What is being asked:
Set down the data below once more, precisely as it reads.

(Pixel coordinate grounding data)
Start of Block
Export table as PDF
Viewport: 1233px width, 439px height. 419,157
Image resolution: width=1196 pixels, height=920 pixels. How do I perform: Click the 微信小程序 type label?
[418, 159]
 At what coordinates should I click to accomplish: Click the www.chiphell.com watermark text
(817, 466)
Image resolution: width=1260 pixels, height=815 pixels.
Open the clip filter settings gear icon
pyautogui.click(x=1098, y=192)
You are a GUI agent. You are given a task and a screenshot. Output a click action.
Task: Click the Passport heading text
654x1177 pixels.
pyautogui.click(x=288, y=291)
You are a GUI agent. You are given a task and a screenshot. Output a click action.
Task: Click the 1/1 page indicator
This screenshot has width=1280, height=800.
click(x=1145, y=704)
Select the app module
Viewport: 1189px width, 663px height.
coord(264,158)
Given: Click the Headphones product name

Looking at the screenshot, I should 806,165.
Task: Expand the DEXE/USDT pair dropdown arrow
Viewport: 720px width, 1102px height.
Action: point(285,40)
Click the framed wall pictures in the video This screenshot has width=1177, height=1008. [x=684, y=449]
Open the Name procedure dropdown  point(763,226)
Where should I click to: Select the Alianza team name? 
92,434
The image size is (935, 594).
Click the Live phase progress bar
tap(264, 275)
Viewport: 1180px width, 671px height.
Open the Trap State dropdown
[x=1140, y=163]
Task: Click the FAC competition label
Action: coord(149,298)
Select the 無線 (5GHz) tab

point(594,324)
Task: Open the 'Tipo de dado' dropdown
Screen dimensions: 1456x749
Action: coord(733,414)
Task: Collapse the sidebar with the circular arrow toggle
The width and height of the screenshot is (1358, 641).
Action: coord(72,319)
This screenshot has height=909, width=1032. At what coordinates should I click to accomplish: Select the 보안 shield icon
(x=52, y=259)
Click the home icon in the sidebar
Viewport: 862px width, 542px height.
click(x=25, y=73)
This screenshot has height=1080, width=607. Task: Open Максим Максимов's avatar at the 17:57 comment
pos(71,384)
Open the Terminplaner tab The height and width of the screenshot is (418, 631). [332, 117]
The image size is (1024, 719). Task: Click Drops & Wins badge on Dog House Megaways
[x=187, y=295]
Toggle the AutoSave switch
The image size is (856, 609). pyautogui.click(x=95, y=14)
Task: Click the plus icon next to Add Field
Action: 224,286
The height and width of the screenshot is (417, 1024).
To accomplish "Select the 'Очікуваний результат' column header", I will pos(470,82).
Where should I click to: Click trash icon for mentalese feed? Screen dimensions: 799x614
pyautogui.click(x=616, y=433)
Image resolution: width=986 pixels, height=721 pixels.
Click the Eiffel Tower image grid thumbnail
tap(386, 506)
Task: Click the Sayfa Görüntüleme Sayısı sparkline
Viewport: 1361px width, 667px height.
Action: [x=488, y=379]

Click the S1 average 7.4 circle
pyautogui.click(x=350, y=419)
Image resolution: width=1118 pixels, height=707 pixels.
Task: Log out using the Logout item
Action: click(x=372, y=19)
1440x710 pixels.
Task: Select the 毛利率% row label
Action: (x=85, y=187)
End of Block
Problem solution:
Export table as PDF
Viewport: 1233px width, 439px height. 419,157
Image resolution: width=1196 pixels, height=920 pixels. How do I perform: Click the 微信小程序 type label?
[418, 159]
 At what coordinates should I click to accomplish: Click the www.chiphell.com watermark text
(817, 466)
Image resolution: width=1260 pixels, height=815 pixels.
Open the clip filter settings gear icon
pyautogui.click(x=1098, y=192)
You are a GUI agent. You are given a task and a screenshot. Output a click action.
Task: Click the Passport heading text
654x1177 pixels.
pyautogui.click(x=288, y=291)
You are a GUI agent. You are given a task and a screenshot. Output a click action.
Task: Click the 1/1 page indicator
This screenshot has width=1280, height=800.
click(x=1145, y=704)
Select the app module
Viewport: 1189px width, 663px height.
coord(264,158)
Given: Click the Headphones product name

Looking at the screenshot, I should 806,165.
Task: Expand the DEXE/USDT pair dropdown arrow
Viewport: 720px width, 1102px height.
Action: point(285,40)
Click the framed wall pictures in the video This screenshot has width=1177, height=1008. [x=684, y=449]
Open the Name procedure dropdown  point(763,226)
Where should I click to: Select the Alianza team name? 
92,434
The image size is (935, 594).
Click the Live phase progress bar
tap(264, 275)
Viewport: 1180px width, 671px height.
Open the Trap State dropdown
[x=1140, y=163]
Task: Click the FAC competition label
Action: coord(149,298)
Select the 無線 (5GHz) tab

point(594,324)
Task: Open the 'Tipo de dado' dropdown
Screen dimensions: 1456x749
Action: coord(733,414)
Task: Collapse the sidebar with the circular arrow toggle
The width and height of the screenshot is (1358, 641).
Action: coord(72,319)
This screenshot has height=909, width=1032. At what coordinates should I click to accomplish: Select the 보안 shield icon
(x=52, y=259)
Click the home icon in the sidebar
Viewport: 862px width, 542px height.
click(x=25, y=73)
This screenshot has height=1080, width=607. Task: Open Максим Максимов's avatar at the 17:57 comment
pos(71,384)
Open the Terminplaner tab The height and width of the screenshot is (418, 631). [332, 117]
The image size is (1024, 719). Task: Click Drops & Wins badge on Dog House Megaways
[x=187, y=295]
Toggle the AutoSave switch
The image size is (856, 609). pyautogui.click(x=95, y=14)
Task: Click the plus icon next to Add Field
Action: 224,286
The height and width of the screenshot is (417, 1024).
To accomplish "Select the 'Очікуваний результат' column header", I will pos(470,82).
Where should I click to: Click trash icon for mentalese feed? Screen dimensions: 799x614
pyautogui.click(x=616, y=433)
Image resolution: width=986 pixels, height=721 pixels.
Click the Eiffel Tower image grid thumbnail
tap(386, 506)
Task: Click the Sayfa Görüntüleme Sayısı sparkline
Viewport: 1361px width, 667px height.
Action: [x=488, y=379]

Click the S1 average 7.4 circle
pyautogui.click(x=350, y=419)
Image resolution: width=1118 pixels, height=707 pixels.
Task: Log out using the Logout item
Action: click(x=372, y=19)
1440x710 pixels.
Task: Select the 毛利率% row label
Action: (x=85, y=187)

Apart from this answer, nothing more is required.